> Tasks to perform
1. Please edit the passage on Samoa's mental health services, starting at "In 2007, Samoa" and ending at "Naomi Eshraghi said.", and replace "Mental Health Unit" with "Mental Health Service".
2. According to the passage on Samoa's mental health services, in what year did Samoa pass its first Mental Health Bill?

> Text for analysis
Counsellor and board member of Faataua le Ola, the 24 hour helpline for suicide prevention, Lise Taeoali'i said when you having a hard conversation, it is okay to admit you don’t have all the answers.

“You can acknowledge your humanness, that you don’t know everything, even if you are trained. You can say, I really don’t have the answer right now, but tell me more.”

All Samoa’s mental health services work in close collaboration, which mean no matter who you turn to in a time of need, you should get the help you need, says Salvation Army clinician, Natalie Leger.

“We’ve worked to establish relationships across the services so that any door is the right door for anybody, and we’ll be able to screen and identify which service is going to be most appropriate,” she said.

That goes for working with the affected person’s family and their wider community too in order to help them as best as possible.

In 2007, Samoa passed its first Mental Health Bill, which focused on providing care, support and protection of people with mental disorders, and reduce restrictions on their freedoms. 

Seiulialii says there are around 700 people on the Mental Health Unit books who require ongoing treatment for their mental illnesses, caused by either mood disorders, thought disorders or substance abuse.

At any given time, between 10 and 15 of those patients live at the Goshen Residence in Moamoa, when they are between needing hospitalisation and being able to return to their homes.

At least 120 people come and go from the Goshen services, Chief Executive Officer, Naomi Eshraghi said.

She said she hopes with more awareness, the community can come to understand just how normal mental health difficulties can be, at any level of seriousness.

> Material provided
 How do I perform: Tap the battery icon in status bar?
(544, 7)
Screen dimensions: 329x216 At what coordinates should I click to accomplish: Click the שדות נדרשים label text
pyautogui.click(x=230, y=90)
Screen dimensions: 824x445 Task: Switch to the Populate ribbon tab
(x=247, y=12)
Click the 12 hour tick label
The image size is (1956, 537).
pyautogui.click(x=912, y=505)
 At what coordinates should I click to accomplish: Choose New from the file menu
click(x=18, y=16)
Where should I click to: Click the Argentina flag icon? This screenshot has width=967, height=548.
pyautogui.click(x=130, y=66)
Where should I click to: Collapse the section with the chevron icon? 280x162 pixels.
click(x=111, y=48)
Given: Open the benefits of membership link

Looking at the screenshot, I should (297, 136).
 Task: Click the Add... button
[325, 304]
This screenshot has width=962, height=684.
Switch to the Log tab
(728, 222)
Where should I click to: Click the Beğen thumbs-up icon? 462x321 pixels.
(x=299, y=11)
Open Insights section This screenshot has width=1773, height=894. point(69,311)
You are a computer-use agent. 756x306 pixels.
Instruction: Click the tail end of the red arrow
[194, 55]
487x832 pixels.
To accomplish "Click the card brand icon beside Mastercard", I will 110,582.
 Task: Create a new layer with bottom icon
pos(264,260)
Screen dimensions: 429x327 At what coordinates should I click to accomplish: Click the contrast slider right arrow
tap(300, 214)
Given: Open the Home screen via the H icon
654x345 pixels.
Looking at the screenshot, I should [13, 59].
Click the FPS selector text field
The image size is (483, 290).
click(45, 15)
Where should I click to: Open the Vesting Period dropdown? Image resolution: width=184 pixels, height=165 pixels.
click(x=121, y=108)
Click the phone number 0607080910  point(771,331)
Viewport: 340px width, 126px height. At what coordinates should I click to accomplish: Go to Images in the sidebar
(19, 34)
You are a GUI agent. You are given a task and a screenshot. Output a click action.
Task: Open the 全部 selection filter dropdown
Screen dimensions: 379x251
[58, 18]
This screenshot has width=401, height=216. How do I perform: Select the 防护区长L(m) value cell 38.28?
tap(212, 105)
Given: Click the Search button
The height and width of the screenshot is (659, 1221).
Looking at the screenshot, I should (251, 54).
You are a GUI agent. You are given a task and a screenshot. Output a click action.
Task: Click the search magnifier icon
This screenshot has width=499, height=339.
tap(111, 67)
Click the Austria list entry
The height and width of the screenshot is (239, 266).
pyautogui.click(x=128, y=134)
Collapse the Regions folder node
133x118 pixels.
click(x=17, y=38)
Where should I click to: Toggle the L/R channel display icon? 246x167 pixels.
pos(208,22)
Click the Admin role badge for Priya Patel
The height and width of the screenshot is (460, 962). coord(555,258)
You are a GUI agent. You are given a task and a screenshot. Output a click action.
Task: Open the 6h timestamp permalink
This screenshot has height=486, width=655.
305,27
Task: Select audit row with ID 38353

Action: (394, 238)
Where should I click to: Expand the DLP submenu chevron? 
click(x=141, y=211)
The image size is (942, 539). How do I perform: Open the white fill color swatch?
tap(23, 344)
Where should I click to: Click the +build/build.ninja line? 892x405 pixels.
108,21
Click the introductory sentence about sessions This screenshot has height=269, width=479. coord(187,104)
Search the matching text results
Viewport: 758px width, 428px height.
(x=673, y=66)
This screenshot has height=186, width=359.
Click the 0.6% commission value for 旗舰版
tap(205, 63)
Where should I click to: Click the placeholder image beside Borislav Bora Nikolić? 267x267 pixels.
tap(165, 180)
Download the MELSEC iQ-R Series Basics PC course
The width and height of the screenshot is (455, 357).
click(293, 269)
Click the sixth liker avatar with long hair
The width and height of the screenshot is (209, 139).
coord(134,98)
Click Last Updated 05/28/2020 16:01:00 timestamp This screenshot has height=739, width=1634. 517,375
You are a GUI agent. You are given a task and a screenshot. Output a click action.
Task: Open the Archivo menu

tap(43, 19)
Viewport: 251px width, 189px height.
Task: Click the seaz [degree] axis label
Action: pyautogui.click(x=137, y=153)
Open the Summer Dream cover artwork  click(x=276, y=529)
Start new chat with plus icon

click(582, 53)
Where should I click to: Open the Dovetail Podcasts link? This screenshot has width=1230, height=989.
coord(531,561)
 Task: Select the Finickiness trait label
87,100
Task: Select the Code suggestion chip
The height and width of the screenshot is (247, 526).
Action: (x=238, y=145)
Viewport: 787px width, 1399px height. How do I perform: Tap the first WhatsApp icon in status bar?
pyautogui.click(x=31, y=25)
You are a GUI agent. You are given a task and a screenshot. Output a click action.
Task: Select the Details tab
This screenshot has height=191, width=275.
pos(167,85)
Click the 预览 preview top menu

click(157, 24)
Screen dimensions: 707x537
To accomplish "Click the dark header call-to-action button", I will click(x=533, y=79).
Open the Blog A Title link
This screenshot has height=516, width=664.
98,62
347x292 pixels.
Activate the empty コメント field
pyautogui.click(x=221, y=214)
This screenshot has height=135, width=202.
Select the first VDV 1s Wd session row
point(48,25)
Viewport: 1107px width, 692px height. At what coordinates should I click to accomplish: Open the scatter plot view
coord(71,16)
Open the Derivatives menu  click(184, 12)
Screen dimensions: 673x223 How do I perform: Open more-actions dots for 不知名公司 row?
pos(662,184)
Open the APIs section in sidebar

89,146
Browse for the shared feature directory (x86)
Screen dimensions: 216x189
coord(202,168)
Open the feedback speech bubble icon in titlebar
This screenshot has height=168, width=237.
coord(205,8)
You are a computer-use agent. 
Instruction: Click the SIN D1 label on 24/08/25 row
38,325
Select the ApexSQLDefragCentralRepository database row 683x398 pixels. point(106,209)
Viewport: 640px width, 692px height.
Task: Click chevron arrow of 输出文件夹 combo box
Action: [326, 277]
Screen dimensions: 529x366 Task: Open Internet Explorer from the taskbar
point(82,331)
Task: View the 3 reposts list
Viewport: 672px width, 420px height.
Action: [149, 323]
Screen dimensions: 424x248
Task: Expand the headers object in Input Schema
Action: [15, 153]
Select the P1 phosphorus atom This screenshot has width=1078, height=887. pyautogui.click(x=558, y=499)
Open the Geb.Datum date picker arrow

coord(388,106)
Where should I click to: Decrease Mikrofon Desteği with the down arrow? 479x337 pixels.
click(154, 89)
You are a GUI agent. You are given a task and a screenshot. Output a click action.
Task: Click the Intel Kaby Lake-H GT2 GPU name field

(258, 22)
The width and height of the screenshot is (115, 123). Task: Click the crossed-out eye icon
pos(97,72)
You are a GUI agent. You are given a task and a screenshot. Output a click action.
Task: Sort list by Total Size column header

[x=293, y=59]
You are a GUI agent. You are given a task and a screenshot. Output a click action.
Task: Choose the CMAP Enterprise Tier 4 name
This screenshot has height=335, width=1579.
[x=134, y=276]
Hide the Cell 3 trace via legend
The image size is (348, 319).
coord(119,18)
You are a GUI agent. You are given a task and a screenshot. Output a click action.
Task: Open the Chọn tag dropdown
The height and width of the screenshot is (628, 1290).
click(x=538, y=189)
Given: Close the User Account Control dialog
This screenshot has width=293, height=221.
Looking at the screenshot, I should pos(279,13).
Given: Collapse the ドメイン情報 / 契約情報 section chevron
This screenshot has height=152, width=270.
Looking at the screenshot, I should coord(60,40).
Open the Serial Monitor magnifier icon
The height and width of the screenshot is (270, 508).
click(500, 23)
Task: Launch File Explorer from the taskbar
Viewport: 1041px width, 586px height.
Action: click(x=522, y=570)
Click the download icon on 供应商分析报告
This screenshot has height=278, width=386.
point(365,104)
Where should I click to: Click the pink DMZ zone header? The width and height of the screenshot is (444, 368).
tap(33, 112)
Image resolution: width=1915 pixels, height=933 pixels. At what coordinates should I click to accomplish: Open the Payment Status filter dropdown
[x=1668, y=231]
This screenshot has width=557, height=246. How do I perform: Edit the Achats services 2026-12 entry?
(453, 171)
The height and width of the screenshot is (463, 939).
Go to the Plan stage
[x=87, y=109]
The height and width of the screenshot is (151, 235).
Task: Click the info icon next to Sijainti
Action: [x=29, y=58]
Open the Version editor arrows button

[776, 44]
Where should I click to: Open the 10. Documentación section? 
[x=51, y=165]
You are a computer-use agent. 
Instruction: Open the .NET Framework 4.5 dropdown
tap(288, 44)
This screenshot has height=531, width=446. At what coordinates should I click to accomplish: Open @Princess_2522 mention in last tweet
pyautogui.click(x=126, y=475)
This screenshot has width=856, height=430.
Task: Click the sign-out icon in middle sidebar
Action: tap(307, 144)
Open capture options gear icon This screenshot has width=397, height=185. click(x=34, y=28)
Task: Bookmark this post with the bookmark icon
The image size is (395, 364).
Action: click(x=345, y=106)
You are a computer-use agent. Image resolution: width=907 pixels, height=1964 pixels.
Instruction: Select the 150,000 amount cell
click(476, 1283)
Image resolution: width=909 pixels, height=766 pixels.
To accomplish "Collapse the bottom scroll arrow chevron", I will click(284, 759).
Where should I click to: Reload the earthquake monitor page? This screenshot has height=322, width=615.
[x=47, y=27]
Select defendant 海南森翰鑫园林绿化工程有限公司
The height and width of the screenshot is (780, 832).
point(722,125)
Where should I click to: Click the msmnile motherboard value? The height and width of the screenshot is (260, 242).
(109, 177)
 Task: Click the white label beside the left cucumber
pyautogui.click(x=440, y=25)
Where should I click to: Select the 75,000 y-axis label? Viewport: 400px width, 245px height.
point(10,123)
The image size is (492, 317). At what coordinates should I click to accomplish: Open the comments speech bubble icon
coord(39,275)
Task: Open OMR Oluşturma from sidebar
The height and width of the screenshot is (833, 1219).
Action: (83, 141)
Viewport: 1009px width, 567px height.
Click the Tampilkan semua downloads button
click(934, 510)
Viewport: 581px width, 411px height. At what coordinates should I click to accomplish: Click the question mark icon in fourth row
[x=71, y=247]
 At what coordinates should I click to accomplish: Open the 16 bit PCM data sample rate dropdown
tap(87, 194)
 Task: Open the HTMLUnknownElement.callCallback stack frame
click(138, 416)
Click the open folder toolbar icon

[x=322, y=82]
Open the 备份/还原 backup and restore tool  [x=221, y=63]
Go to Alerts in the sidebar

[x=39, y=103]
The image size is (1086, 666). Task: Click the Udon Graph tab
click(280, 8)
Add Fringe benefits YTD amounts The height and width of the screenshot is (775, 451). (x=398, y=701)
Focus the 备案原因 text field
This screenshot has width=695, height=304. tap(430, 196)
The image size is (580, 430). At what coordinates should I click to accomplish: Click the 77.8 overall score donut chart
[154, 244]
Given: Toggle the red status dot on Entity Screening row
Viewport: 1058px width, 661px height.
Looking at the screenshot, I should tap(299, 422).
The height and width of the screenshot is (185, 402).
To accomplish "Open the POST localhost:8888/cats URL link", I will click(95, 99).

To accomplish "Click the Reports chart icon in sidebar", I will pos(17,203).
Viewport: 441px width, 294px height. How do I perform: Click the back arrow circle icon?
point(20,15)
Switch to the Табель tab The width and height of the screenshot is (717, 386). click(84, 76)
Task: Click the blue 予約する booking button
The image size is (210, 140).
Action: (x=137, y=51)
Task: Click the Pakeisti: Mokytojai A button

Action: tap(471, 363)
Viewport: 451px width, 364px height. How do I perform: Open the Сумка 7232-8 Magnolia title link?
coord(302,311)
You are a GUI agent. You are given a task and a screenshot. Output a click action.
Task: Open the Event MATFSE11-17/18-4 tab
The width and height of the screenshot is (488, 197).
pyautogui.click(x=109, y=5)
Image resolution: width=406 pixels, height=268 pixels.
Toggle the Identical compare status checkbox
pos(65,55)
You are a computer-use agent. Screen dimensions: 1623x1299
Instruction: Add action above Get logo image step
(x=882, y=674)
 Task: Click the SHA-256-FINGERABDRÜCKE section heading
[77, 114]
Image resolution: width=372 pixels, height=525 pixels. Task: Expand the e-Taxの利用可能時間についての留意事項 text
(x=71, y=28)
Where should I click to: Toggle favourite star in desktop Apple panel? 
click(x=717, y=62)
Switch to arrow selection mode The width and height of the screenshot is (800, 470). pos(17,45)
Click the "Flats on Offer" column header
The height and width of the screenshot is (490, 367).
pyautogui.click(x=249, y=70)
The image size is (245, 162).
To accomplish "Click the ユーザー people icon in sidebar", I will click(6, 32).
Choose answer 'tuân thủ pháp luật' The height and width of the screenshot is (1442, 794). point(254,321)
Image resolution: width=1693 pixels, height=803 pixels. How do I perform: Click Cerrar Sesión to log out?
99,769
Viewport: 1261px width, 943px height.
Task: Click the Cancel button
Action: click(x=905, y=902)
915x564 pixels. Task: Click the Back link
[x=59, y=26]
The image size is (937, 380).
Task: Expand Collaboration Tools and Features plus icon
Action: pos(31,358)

> Answers provided
1.
In 2007, Samoa passed its first Mental Health Bill, which focused on providing care, support and protection of people with mental disorders, and reduce restrictions on their freedoms. 

Seiulialii says there are around 700 people on the Mental Health Service books who require ongoing treatment for their mental illnesses, caused by either mood disorders, thought disorders or substance abuse.

At any given time, between 10 and 15 of those patients live at the Goshen Residence in Moamoa, when they are between needing hospitalisation and being able to return to their homes.

At least 120 people come and go from the Goshen services, Chief Executive Officer, Naomi Eshraghi said.

2. 2007